* EXERCISE AIM
Can you reproduce the data beneath, keeping every line exact?

Data entries:
※ ※ ※
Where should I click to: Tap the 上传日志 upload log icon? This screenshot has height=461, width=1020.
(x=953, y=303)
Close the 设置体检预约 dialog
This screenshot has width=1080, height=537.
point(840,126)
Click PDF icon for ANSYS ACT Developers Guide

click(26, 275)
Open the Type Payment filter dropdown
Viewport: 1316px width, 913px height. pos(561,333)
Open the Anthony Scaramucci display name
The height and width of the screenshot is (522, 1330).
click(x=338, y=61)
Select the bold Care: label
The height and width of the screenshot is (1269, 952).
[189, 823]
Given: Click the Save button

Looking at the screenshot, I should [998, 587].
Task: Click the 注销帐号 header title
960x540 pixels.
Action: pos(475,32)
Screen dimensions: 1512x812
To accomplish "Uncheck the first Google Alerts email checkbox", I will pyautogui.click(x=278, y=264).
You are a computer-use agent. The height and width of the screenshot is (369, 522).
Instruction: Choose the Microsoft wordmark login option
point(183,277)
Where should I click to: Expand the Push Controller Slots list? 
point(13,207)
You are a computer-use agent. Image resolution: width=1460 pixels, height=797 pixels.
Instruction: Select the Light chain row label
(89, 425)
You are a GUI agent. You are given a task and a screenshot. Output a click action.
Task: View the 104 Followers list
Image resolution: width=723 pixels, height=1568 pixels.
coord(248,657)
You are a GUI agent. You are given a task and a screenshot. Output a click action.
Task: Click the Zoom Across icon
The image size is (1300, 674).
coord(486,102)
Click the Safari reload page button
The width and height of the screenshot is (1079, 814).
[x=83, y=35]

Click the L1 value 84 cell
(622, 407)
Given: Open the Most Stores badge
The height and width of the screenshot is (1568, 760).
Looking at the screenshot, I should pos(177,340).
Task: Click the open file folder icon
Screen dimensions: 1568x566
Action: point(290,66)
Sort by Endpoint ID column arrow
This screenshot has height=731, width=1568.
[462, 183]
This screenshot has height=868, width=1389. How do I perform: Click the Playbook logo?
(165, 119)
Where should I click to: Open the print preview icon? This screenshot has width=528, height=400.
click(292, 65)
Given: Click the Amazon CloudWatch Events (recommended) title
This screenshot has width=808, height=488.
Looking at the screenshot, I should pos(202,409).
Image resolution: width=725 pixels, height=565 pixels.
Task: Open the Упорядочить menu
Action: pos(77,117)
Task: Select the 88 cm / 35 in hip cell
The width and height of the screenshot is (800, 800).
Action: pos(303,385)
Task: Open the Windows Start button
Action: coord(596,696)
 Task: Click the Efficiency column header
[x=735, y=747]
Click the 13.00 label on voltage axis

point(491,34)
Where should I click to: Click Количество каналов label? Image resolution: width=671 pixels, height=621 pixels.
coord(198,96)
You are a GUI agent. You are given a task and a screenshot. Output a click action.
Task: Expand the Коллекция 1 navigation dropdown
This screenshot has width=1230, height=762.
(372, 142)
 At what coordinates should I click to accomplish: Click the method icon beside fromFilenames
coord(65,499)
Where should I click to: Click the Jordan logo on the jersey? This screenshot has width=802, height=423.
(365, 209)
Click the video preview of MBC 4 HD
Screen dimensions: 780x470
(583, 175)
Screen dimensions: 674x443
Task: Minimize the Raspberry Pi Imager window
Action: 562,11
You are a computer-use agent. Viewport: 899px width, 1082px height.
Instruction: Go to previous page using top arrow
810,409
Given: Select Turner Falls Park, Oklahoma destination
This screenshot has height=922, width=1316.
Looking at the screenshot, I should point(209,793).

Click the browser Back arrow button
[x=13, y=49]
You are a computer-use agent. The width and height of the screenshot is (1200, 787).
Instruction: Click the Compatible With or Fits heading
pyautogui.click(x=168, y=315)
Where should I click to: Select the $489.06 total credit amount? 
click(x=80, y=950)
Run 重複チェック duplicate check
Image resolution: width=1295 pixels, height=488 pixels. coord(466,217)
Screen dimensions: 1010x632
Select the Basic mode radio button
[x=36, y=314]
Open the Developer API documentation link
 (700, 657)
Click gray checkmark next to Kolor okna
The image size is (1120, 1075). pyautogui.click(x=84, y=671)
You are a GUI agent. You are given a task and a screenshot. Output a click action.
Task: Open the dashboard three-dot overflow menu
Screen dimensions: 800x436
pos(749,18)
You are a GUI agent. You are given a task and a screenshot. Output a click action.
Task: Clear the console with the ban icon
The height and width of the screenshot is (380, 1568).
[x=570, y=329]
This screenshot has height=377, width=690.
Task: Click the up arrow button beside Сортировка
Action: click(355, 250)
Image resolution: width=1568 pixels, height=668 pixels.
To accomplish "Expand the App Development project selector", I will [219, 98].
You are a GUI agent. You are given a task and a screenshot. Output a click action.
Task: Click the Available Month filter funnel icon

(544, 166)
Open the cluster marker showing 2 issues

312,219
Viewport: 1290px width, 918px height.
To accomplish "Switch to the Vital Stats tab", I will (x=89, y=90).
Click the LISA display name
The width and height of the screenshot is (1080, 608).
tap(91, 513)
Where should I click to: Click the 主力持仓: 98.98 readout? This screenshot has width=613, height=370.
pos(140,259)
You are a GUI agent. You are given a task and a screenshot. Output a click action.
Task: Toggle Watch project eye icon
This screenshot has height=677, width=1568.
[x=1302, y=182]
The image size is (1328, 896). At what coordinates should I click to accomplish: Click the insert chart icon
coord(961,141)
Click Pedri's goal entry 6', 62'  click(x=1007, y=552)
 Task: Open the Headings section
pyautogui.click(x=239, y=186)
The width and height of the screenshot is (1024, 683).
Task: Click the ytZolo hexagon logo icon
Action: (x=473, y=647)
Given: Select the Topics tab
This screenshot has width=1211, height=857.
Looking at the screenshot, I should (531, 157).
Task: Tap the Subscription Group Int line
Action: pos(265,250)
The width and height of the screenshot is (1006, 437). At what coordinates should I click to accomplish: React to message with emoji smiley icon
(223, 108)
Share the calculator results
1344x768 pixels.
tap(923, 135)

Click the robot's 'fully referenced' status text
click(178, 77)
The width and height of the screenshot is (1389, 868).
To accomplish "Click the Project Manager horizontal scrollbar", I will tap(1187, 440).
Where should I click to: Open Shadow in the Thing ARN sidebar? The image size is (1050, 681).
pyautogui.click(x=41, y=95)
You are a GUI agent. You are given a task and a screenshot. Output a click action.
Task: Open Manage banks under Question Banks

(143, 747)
※ ※ ※
* WRITTEN ANSWER
Where should I click to: Tap the 上传日志 upload log icon? This screenshot has height=461, width=1020.
(x=953, y=303)
Close the 设置体检预约 dialog
This screenshot has width=1080, height=537.
point(840,126)
Click PDF icon for ANSYS ACT Developers Guide

click(26, 275)
Open the Type Payment filter dropdown
Viewport: 1316px width, 913px height. pos(561,333)
Open the Anthony Scaramucci display name
The height and width of the screenshot is (522, 1330).
click(x=338, y=61)
Select the bold Care: label
The height and width of the screenshot is (1269, 952).
[189, 823]
Given: Click the Save button

Looking at the screenshot, I should [998, 587].
Task: Click the 注销帐号 header title
960x540 pixels.
Action: pos(475,32)
Screen dimensions: 1512x812
To accomplish "Uncheck the first Google Alerts email checkbox", I will pyautogui.click(x=278, y=264).
You are a computer-use agent. The height and width of the screenshot is (369, 522).
Instruction: Choose the Microsoft wordmark login option
point(183,277)
Where should I click to: Expand the Push Controller Slots list? 
point(13,207)
You are a computer-use agent. Image resolution: width=1460 pixels, height=797 pixels.
Instruction: Select the Light chain row label
(89, 425)
You are a GUI agent. You are given a task and a screenshot. Output a click action.
Task: View the 104 Followers list
Image resolution: width=723 pixels, height=1568 pixels.
coord(248,657)
You are a GUI agent. You are given a task and a screenshot. Output a click action.
Task: Click the Zoom Across icon
The image size is (1300, 674).
coord(486,102)
Click the Safari reload page button
The width and height of the screenshot is (1079, 814).
[x=83, y=35]

Click the L1 value 84 cell
(622, 407)
Given: Open the Most Stores badge
The height and width of the screenshot is (1568, 760).
Looking at the screenshot, I should pos(177,340).
Task: Click the open file folder icon
Screen dimensions: 1568x566
Action: point(290,66)
Sort by Endpoint ID column arrow
This screenshot has height=731, width=1568.
[462, 183]
This screenshot has height=868, width=1389. How do I perform: Click the Playbook logo?
(165, 119)
Where should I click to: Open the print preview icon? This screenshot has width=528, height=400.
click(292, 65)
Given: Click the Amazon CloudWatch Events (recommended) title
This screenshot has width=808, height=488.
Looking at the screenshot, I should pos(202,409).
Image resolution: width=725 pixels, height=565 pixels.
Task: Open the Упорядочить menu
Action: pos(77,117)
Task: Select the 88 cm / 35 in hip cell
The width and height of the screenshot is (800, 800).
Action: pos(303,385)
Task: Open the Windows Start button
Action: coord(596,696)
 Task: Click the Efficiency column header
[x=735, y=747]
Click the 13.00 label on voltage axis

point(491,34)
Where should I click to: Click Количество каналов label? Image resolution: width=671 pixels, height=621 pixels.
coord(198,96)
You are a GUI agent. You are given a task and a screenshot. Output a click action.
Task: Expand the Коллекция 1 navigation dropdown
This screenshot has width=1230, height=762.
(372, 142)
 At what coordinates should I click to accomplish: Click the method icon beside fromFilenames
coord(65,499)
Where should I click to: Click the Jordan logo on the jersey? This screenshot has width=802, height=423.
(365, 209)
Click the video preview of MBC 4 HD
Screen dimensions: 780x470
(583, 175)
Screen dimensions: 674x443
Task: Minimize the Raspberry Pi Imager window
Action: 562,11
You are a computer-use agent. Viewport: 899px width, 1082px height.
Instruction: Go to previous page using top arrow
810,409
Given: Select Turner Falls Park, Oklahoma destination
This screenshot has height=922, width=1316.
Looking at the screenshot, I should point(209,793).

Click the browser Back arrow button
[x=13, y=49]
You are a computer-use agent. The width and height of the screenshot is (1200, 787).
Instruction: Click the Compatible With or Fits heading
pyautogui.click(x=168, y=315)
Where should I click to: Select the $489.06 total credit amount? 
click(x=80, y=950)
Run 重複チェック duplicate check
Image resolution: width=1295 pixels, height=488 pixels. coord(466,217)
Screen dimensions: 1010x632
Select the Basic mode radio button
[x=36, y=314]
Open the Developer API documentation link
 (700, 657)
Click gray checkmark next to Kolor okna
The image size is (1120, 1075). pyautogui.click(x=84, y=671)
You are a GUI agent. You are given a task and a screenshot. Output a click action.
Task: Open the dashboard three-dot overflow menu
Screen dimensions: 800x436
pos(749,18)
You are a GUI agent. You are given a task and a screenshot. Output a click action.
Task: Clear the console with the ban icon
The height and width of the screenshot is (380, 1568).
[x=570, y=329]
This screenshot has height=377, width=690.
Task: Click the up arrow button beside Сортировка
Action: click(355, 250)
Image resolution: width=1568 pixels, height=668 pixels.
To accomplish "Expand the App Development project selector", I will [219, 98].
You are a GUI agent. You are given a task and a screenshot. Output a click action.
Task: Click the Available Month filter funnel icon

(544, 166)
Open the cluster marker showing 2 issues

312,219
Viewport: 1290px width, 918px height.
To accomplish "Switch to the Vital Stats tab", I will (x=89, y=90).
Click the LISA display name
The width and height of the screenshot is (1080, 608).
tap(91, 513)
Where should I click to: Click the 主力持仓: 98.98 readout? This screenshot has width=613, height=370.
pos(140,259)
You are a GUI agent. You are given a task and a screenshot. Output a click action.
Task: Toggle Watch project eye icon
This screenshot has height=677, width=1568.
[x=1302, y=182]
The image size is (1328, 896). At what coordinates should I click to accomplish: Click the insert chart icon
coord(961,141)
Click Pedri's goal entry 6', 62'  click(x=1007, y=552)
 Task: Open the Headings section
pyautogui.click(x=239, y=186)
The width and height of the screenshot is (1024, 683).
Task: Click the ytZolo hexagon logo icon
Action: (x=473, y=647)
Given: Select the Topics tab
This screenshot has width=1211, height=857.
Looking at the screenshot, I should (531, 157).
Task: Tap the Subscription Group Int line
Action: pos(265,250)
The width and height of the screenshot is (1006, 437). At what coordinates should I click to accomplish: React to message with emoji smiley icon
(223, 108)
Share the calculator results
1344x768 pixels.
tap(923, 135)

Click the robot's 'fully referenced' status text
click(178, 77)
The width and height of the screenshot is (1389, 868).
To accomplish "Click the Project Manager horizontal scrollbar", I will tap(1187, 440).
Where should I click to: Open Shadow in the Thing ARN sidebar? The image size is (1050, 681).
pyautogui.click(x=41, y=95)
You are a GUI agent. You are given a task and a screenshot. Output a click action.
Task: Open Manage banks under Question Banks

(143, 747)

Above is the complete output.